**Screenshot grounding data**
==================================================
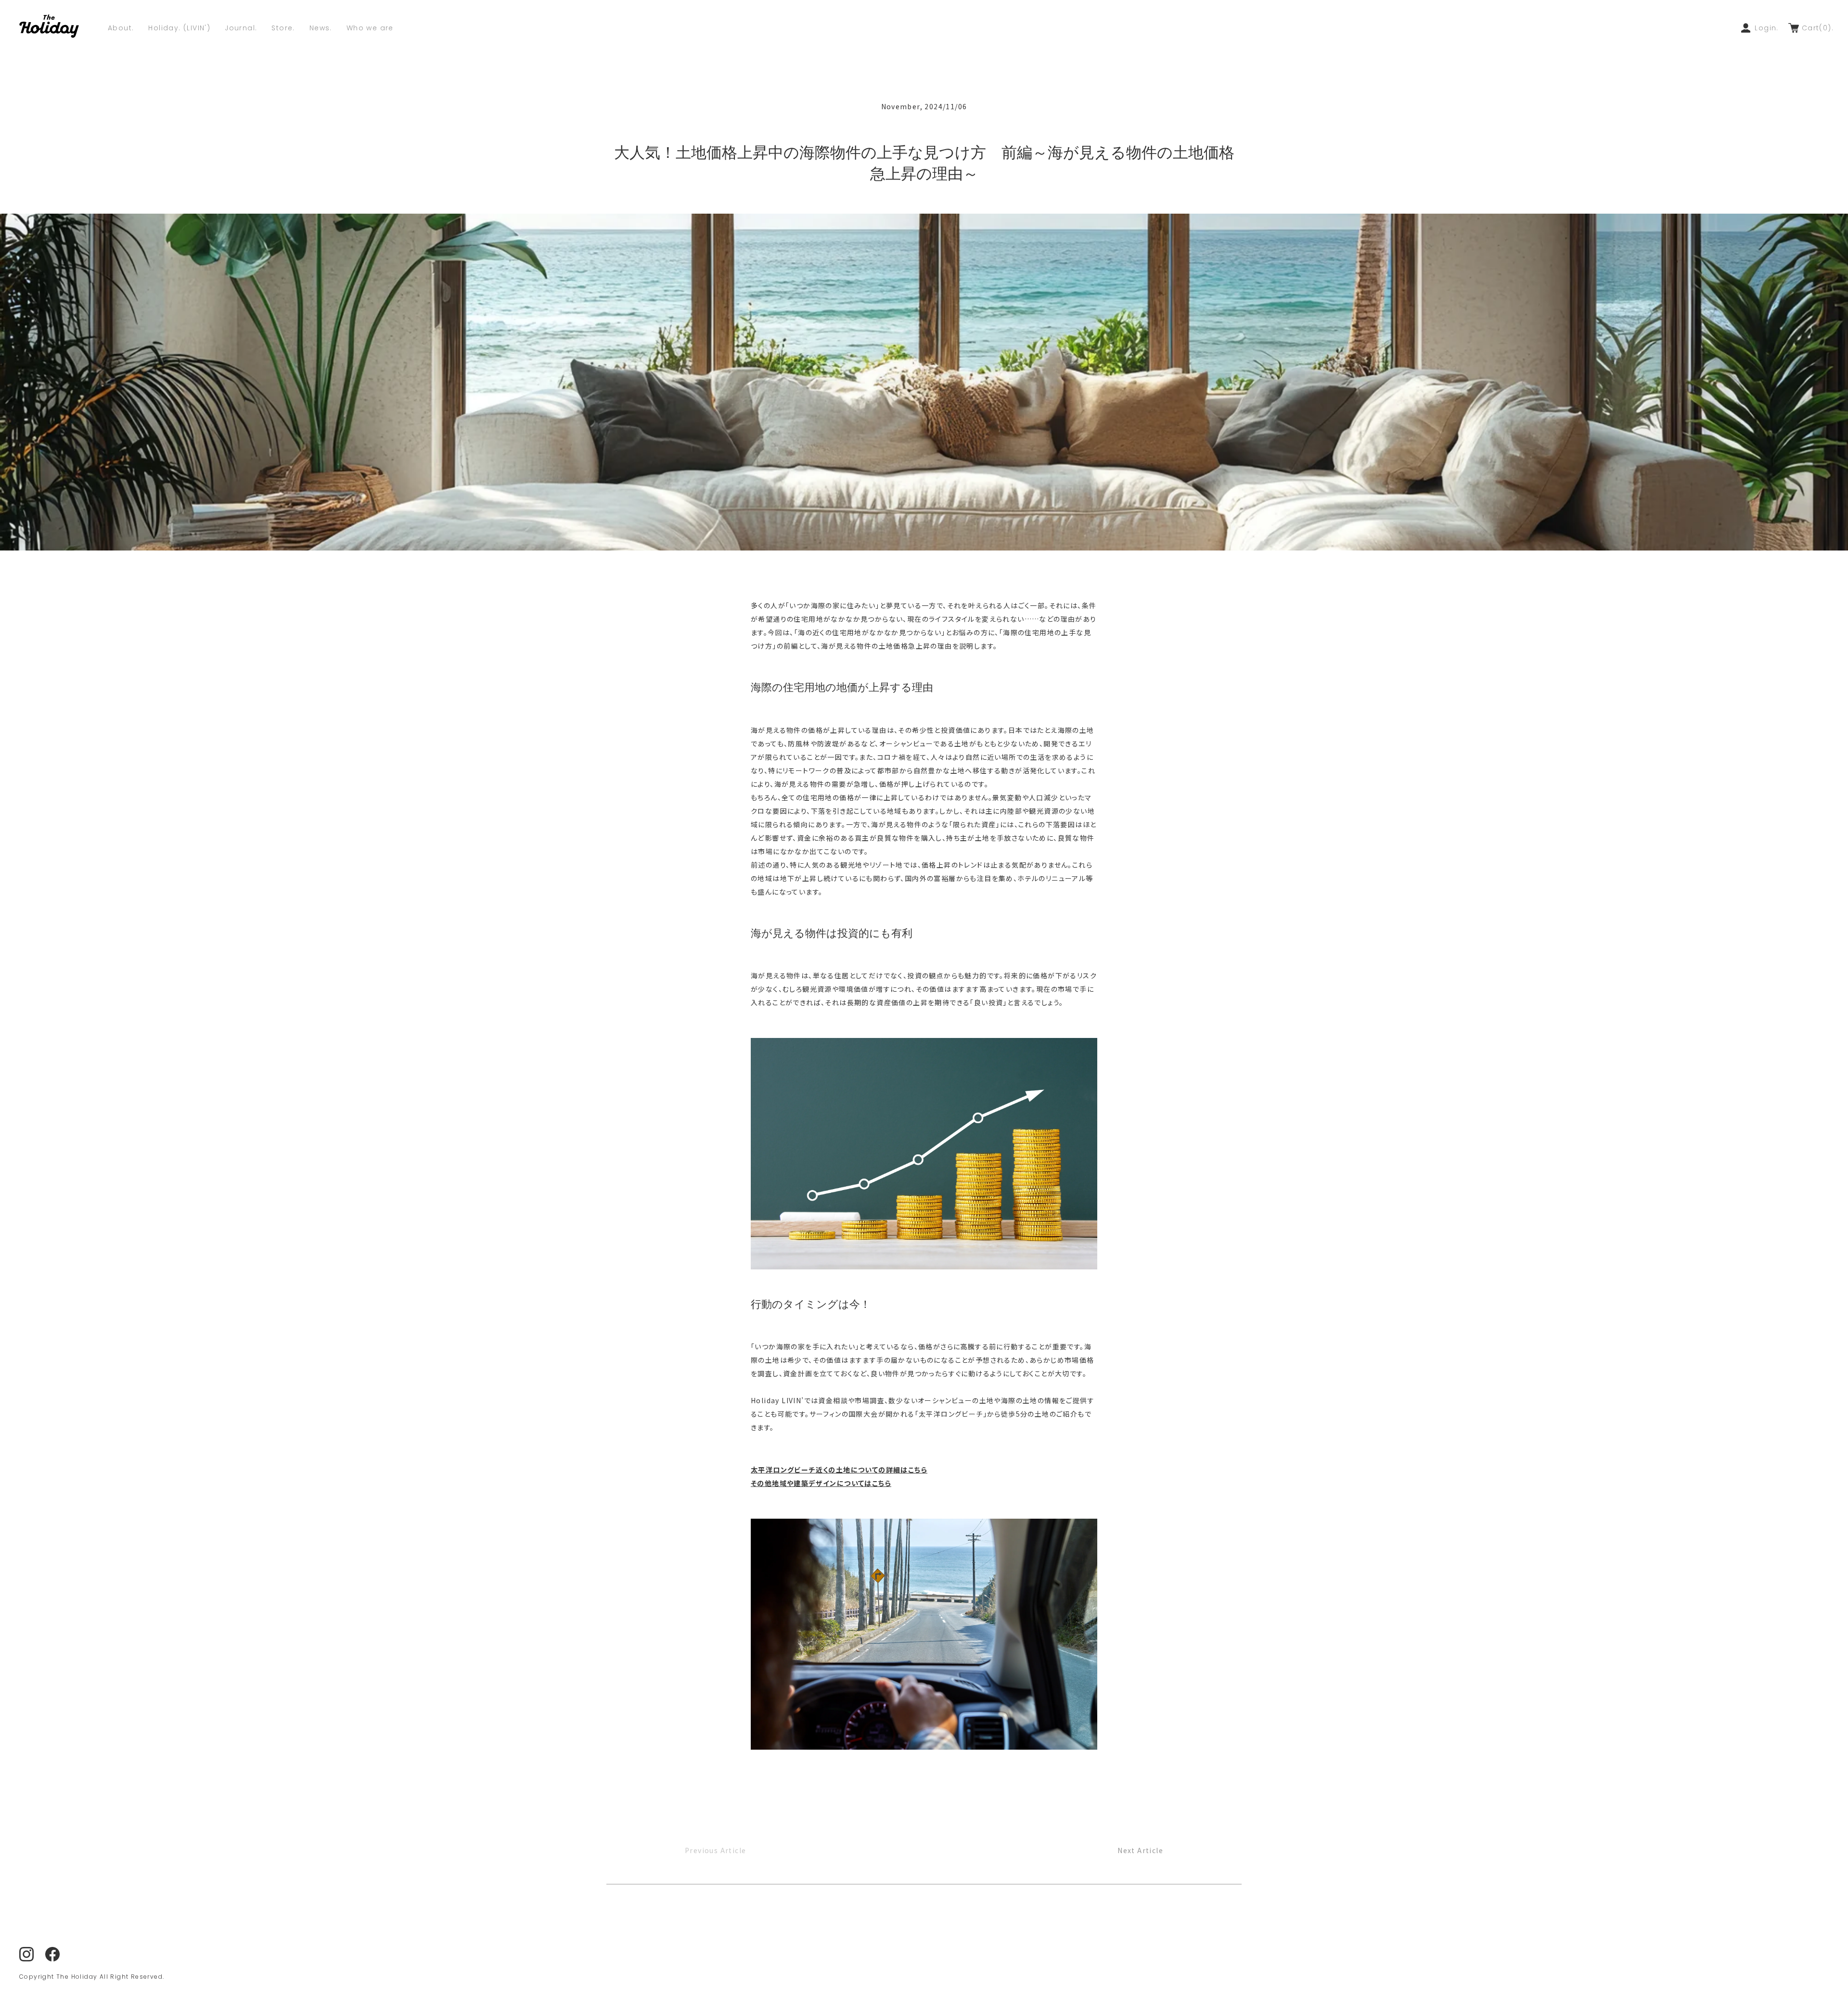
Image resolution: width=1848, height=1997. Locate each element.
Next (1140, 1850)
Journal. (241, 28)
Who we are (370, 28)
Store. (283, 28)
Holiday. (179, 28)
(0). (1818, 28)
==================================================
**EXERCISE DIRECTIONS**
With the pictures left out, return each entry exactly as written.

**RESULT OF THE EXERCISE**
Image resolution: width=1848, height=1997. Locate each element.
Next (1140, 1850)
Journal. (241, 28)
Who we are (370, 28)
Store. (283, 28)
Holiday. (179, 28)
(0). (1818, 28)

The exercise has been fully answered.